Les porte-parole de Québec solidaire reprennent aussi à leur compte la caractérisation, faite par les commissaires, de l'origine de la crise des accommodements raisonnables comme étant le «malaise identitaire» ou l'insécurité collective ressentie par la majorité francophone du Québec, fragilisée par son statut de minorité en Amérique du Nord. Dans les termes des commissaires, il en aurait résulté un mouvement de braquage, qui se serait exprimé par un rejet des pratiques d'harmonisation, une «crispation qui a pris pour cible l'immigrant devenu en quelque sorte un bouc émissaire». Ainsi, loin d'être le pôle de rassemblement de la diversité, la majorité francophone en serait plutôt une entrave. Il s'agit là d'une injuste culpabilisation d'une majorité historique qui, pour reprendre les termes du sociologue Jacques Beauchemin, poursuit légitimement un projet d'affirmation culturelle et politique dont elle aspire à demeurer le coeur tout en ne demandant qu'à s'enrichir de l'apport des autres.

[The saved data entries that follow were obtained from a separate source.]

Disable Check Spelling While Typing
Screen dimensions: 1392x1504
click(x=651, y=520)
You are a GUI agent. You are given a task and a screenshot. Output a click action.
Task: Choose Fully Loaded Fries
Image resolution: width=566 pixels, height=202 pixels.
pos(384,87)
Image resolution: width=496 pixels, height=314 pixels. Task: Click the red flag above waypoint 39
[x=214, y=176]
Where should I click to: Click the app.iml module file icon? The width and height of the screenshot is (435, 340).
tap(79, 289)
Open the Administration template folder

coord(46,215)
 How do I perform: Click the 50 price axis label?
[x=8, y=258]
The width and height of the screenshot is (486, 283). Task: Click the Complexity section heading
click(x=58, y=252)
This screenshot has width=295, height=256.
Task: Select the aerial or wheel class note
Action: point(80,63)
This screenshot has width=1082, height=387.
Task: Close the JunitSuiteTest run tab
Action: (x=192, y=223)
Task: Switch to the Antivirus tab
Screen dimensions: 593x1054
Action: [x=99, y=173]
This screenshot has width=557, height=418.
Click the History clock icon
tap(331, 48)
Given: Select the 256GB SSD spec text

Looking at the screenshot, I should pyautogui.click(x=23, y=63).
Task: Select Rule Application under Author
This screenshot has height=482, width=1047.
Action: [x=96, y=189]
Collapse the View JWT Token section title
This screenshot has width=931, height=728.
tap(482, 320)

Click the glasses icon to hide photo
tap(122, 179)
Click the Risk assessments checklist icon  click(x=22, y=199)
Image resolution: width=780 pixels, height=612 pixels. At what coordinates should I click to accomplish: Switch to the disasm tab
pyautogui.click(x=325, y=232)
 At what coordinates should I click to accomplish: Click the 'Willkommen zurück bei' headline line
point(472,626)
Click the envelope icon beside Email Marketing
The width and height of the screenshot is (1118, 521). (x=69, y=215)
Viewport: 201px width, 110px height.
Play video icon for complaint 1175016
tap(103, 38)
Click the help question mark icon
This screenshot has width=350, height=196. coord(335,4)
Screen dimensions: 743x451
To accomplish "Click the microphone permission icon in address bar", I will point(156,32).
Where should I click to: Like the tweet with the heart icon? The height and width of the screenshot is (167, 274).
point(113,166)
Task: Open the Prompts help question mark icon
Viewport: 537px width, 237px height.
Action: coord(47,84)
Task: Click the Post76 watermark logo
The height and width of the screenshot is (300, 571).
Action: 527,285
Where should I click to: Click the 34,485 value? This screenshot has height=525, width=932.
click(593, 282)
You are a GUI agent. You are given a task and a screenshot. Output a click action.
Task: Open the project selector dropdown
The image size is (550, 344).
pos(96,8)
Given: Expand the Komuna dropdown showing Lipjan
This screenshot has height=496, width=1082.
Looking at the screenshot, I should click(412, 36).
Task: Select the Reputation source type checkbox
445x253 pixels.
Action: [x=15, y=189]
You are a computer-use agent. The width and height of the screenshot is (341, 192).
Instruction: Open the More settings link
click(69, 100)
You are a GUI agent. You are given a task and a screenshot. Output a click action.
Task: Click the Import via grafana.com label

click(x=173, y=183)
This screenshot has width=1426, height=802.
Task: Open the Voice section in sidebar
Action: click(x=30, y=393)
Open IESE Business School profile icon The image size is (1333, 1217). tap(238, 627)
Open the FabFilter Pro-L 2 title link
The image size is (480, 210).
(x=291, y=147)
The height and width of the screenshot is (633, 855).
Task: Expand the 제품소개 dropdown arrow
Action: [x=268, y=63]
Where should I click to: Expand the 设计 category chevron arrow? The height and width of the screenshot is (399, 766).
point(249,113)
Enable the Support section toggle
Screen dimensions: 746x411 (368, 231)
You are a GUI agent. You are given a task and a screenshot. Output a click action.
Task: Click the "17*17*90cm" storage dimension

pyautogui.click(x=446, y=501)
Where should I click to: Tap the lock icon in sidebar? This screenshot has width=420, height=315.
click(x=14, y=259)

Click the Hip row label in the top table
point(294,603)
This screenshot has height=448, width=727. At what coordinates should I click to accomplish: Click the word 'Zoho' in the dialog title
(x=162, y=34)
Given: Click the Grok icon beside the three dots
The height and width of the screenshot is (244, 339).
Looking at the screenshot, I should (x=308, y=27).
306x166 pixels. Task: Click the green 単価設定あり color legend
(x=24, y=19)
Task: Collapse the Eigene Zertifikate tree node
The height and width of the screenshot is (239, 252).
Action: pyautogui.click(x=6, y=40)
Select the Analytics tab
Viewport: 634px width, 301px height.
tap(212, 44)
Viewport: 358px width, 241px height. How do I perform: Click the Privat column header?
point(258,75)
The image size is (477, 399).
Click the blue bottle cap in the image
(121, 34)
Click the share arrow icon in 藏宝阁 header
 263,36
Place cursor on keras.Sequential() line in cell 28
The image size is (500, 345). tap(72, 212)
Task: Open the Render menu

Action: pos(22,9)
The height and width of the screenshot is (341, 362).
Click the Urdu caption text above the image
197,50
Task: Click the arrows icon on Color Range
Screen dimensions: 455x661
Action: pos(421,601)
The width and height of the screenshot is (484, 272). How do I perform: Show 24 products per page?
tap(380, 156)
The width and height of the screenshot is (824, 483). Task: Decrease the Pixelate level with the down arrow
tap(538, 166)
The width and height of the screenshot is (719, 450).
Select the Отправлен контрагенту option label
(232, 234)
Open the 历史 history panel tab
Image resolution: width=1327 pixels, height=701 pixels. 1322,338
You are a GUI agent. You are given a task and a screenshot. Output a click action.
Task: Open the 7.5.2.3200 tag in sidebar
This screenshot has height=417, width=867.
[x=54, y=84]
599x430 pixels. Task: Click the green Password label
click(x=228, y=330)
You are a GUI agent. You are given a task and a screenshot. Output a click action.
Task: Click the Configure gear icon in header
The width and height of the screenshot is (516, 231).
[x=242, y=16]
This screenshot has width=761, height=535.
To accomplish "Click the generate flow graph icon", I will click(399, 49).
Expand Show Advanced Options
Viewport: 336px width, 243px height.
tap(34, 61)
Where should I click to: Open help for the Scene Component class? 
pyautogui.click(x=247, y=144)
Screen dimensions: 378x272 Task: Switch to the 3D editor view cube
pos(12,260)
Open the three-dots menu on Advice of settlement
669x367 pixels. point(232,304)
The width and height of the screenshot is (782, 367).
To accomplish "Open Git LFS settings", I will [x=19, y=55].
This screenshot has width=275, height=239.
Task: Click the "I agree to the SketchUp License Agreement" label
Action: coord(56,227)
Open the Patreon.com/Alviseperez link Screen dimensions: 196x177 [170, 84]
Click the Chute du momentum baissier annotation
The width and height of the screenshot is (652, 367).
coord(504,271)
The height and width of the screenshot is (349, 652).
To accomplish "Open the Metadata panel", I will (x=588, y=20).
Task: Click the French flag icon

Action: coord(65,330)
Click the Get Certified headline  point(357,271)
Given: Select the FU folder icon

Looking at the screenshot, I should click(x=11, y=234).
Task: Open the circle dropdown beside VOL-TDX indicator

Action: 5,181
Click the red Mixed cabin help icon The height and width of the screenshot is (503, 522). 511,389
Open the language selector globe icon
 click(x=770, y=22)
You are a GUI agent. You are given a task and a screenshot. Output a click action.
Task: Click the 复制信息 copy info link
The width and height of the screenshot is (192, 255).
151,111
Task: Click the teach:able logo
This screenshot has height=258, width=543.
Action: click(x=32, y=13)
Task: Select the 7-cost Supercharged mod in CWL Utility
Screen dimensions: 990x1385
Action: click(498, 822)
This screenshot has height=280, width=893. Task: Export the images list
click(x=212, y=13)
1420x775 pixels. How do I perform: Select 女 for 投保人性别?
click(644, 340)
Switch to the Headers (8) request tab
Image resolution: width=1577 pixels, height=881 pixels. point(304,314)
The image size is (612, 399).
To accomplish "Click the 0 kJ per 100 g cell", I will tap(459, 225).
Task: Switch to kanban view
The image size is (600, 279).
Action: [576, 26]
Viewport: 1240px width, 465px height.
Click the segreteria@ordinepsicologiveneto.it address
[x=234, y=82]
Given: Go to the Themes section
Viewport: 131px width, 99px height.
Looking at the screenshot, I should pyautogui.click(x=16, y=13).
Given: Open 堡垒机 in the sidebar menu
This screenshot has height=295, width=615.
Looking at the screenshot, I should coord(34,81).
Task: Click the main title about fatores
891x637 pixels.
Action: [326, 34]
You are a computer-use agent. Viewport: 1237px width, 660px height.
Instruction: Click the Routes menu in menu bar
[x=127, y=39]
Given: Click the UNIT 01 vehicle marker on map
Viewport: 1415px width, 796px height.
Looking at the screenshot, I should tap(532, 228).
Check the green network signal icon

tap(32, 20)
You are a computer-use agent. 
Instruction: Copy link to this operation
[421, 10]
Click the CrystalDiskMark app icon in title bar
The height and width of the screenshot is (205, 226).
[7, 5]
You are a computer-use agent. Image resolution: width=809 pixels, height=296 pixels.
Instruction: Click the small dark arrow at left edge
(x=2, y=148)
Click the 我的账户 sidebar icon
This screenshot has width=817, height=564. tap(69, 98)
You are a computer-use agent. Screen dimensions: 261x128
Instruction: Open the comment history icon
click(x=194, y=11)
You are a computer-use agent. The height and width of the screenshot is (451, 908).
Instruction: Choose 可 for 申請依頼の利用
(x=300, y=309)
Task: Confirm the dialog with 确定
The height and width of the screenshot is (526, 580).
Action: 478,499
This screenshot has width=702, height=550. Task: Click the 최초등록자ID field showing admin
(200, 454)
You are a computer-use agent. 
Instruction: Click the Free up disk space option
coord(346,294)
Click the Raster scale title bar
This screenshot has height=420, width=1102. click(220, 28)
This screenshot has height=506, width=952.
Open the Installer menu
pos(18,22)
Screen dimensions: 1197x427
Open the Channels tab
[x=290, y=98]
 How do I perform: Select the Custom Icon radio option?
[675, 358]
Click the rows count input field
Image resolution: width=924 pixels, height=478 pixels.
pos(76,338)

C'est pourquoi on ne peut souscrire non plus à cette version québécoise du multiculturalisme canadien, proposée par les commissaires et appuyée par les porte-parole de Québec solidaire, qu'est l'«interculturalisme», défini comme une simple rencontre de cultures diverses, sans prééminence de la majorité historique, qui se trouverait réduite à une culture parmi d'autres.

Il est enfin regrettable que les porte-parole de Québec solidaire écartent la perspective (à laquelle adhèrent près des deux tiers des Québécois) de doter le Québec d'une constitution, en affirmant que la seule façon de mettre fin au malaise identitaire serait de poser le geste politique de l'indépendance du Québec. Comme cette éventualité ne semble pas pour l'instant être à portée de main, doit-on s'abstenir entre-temps de toute action destinée à définir les conditions du vivre-ensemble? Il serait au contraire fort souhaitable que le Québec se dote d'une constitution définissant ses valeurs fondamentales communes (primauté de la langue française, laïcité des institutions, égalité entre les hommes et les femmes, affirmation du patrimoine historique et culturel, etc.) qui contribuerait à favoriser l'intégration harmonieuse des immigrants.

Il va sans dire qu'une correction d'aiguillage s'impose sur l'ensemble de ces questions, faute de quoi Québec solidaire risque de se condamner pour longtemps à la marginalité.